One summer night some years ago, Chuck and Sammi were at a party and Laurie and I went to pick them up. When we arrived, I met Bruce, another volleyball player who I've also played against in softball. When I asked him if he was also there to pick up his kids, he said, "No, I live here." He too had been to our house to pick up his kids, knew Laurie on sight, but did not connect her or our kids to me.
But this story gets even better. We were telling this story to my brother and sister-in-law at Thanksgiving dinner and Felice exclaimed. "I know Bruce. I went to high school with him!" A quick phone call on Laurie's part did in fact confirm this.

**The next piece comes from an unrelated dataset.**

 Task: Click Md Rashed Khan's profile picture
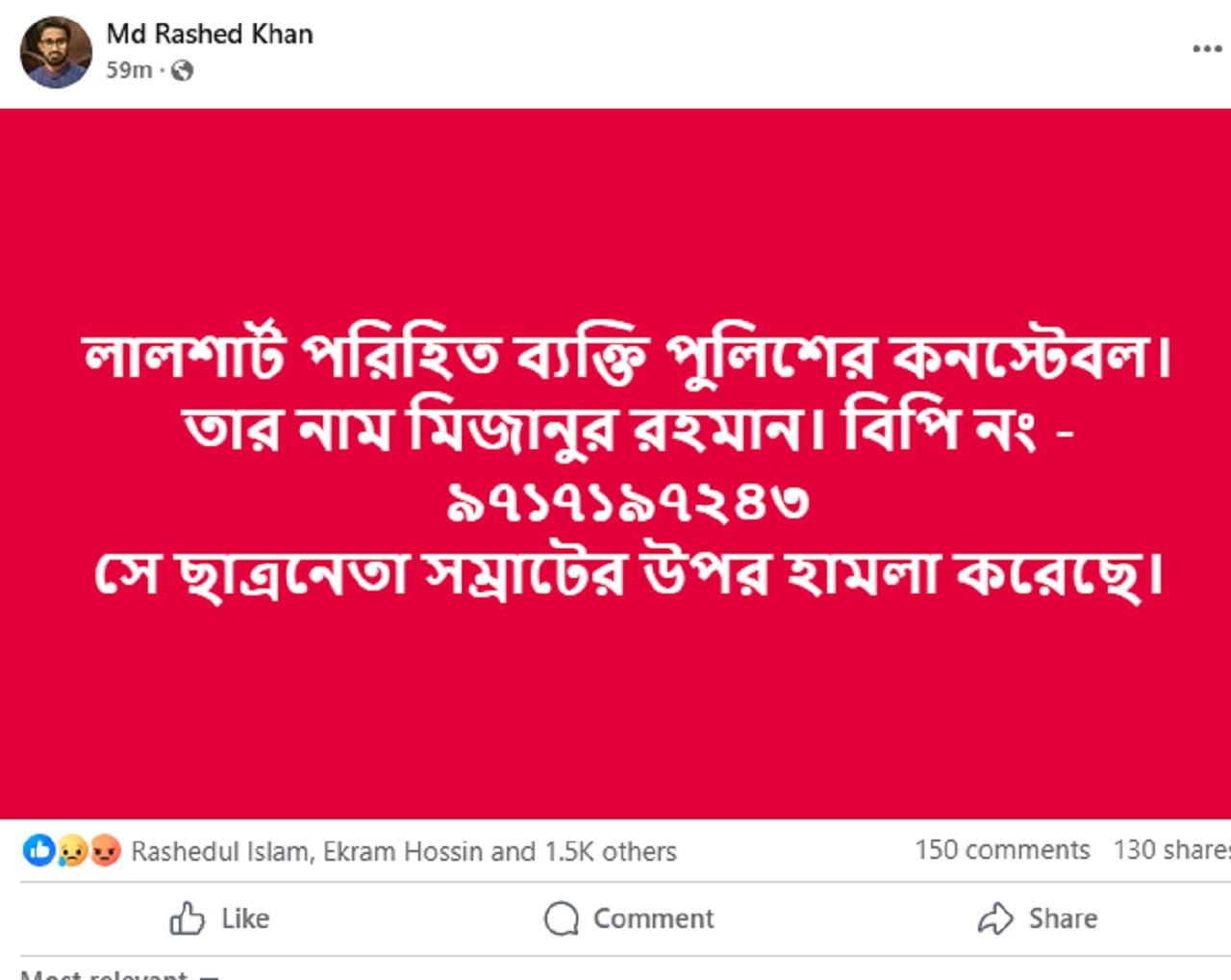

While marching in a local parade with the Girl Scouts, Laurie discovered one of her former high school classmates with the troop behind hers. She then learned that this woman lives on our block, seven houses away, and that her daughter and Sammi knew one another.
A dozen houses further up the block lives the man who ran the security desk at 1325 Avenue of the Americas, one of the homes of DC Comics while I worked there. I used to see him every morning when I came in but did not know he was a neighbor till one day when I rode past his house on my bike and saw him putting out the garbage!
The woman who hired me to work at Preload turned out to be good friends with a man who had been one of my brother Jim's close pals in high school. He, in fact, was the person who drove me home from my bachelor party in 1974 and our paths had not crossed in almost thirty years since.
While we were on a cruise a couple of years ago, Laurie struck up a conversation with a younger couple who, it turned out, lived in Madison, Wisconsin. One of my oldest friends lives there, but it's a large city, so what are the odds, right? Not only did the woman know Alan, but Alan's wife Linda was her mentor!
The list of such "coincidences" goes on but perhaps my favorite is the story of "Spud." Back in 1993, the first year that Laurie and I taught Writing & Imagination in the CTY program, we had a young man who told us his nickname was "Spud." For the entire three weeks of the class, that was the name we and his classmates called him.
On the last day, we had a conference with Spud's parents, and they were puzzled when we kept referring to him by that name. Finally, his father said, "Are you sure you're talking about my son Billy?" Laurie replied that he had told us it was his nickname. "It never was before!" said his mother. Billy had apparently decided to be Spud when he got to CTY.
Ten years later, in another CTY class, I was telling the story to my students when Lauren, my Teaching Assistant, exclaimed, "Wait a minute! I go to school with Billy!" Indeed, she and Spud (though he was never Spud again after that first CTY summer) were both at Gettysburg, taking English classes together.
So...when you are in a crowd of strangers, they might be some of the 400 people you don't know. Chances are, however, that they know some of the same people you do.
I know what you mean. A friend I made in college turned out to be one of the kids my Great Aunt babysat and a friend I made at church turned out to be the son of my Dad's best friend in high school.